Como o crédito ambiental pode transformar micro e pequenas empresas em protagonistas do desenvolvimento sustentável
Enquanto o Brasil se prepara para sediar a COP30, um movimento silencioso ganha força nos bastidores da economia: o financiamento verde para pequenos negócios. Representando 95% das empresas formais e 27% do PIB nacional, esses empreendimentos surgem como peças-chave na transição para uma economia de baixo carbono. No entanto, apenas 18% do crédito empresarial chega a esse segmento, segundo dados do Sebrae, revelando um potencial subexplorado que pode ser a chave para o desenvolvimento sustentável.

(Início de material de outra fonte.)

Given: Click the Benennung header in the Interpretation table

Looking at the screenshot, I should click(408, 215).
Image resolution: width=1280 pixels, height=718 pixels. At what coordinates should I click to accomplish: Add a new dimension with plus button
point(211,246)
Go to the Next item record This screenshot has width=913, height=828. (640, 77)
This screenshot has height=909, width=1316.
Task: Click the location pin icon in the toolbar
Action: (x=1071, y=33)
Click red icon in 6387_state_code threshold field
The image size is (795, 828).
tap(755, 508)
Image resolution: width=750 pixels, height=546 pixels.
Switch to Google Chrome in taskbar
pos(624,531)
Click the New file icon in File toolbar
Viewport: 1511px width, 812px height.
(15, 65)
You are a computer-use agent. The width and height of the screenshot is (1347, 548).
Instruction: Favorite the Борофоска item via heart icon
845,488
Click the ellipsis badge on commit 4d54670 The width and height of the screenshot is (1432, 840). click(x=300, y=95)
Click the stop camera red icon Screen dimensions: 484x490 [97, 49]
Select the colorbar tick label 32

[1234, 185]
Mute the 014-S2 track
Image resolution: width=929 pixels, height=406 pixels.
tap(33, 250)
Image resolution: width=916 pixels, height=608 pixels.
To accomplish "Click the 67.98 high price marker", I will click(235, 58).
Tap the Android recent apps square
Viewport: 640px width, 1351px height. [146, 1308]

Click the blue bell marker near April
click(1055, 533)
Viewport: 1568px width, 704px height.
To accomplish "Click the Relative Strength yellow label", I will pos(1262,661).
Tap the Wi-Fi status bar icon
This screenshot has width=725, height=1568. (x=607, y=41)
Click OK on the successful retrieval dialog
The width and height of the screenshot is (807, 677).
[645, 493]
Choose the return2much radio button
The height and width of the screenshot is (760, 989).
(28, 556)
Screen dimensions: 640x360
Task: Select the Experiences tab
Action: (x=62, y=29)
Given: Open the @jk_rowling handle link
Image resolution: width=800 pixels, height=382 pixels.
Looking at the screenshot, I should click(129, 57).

A solução passa por três eixos: simplificação do acesso a linhas de crédito especializadas, capacitação em práticas ESG e criação de instrumentos financeiros adaptados à realidade local. “Um pequeno restaurante que troca equipamentos por modelos eficientes ou uma cooperativa de reciclagem liderada por mulheres precisam de crédito tão quanto de orientação técnica”, explica Maria Silva, especialista em finanças sustentáveis. Com a COP30, surge uma oportunidade única de criar um ecossistema financeiro inclusivo, onde negócios verdes em comunidades amazônicas tenham o mesmo acesso a recursos que startups de São Paulo. A revolução sustentável brasileira, quando acontecer, terá sotaque diverso e endereço múltiplo.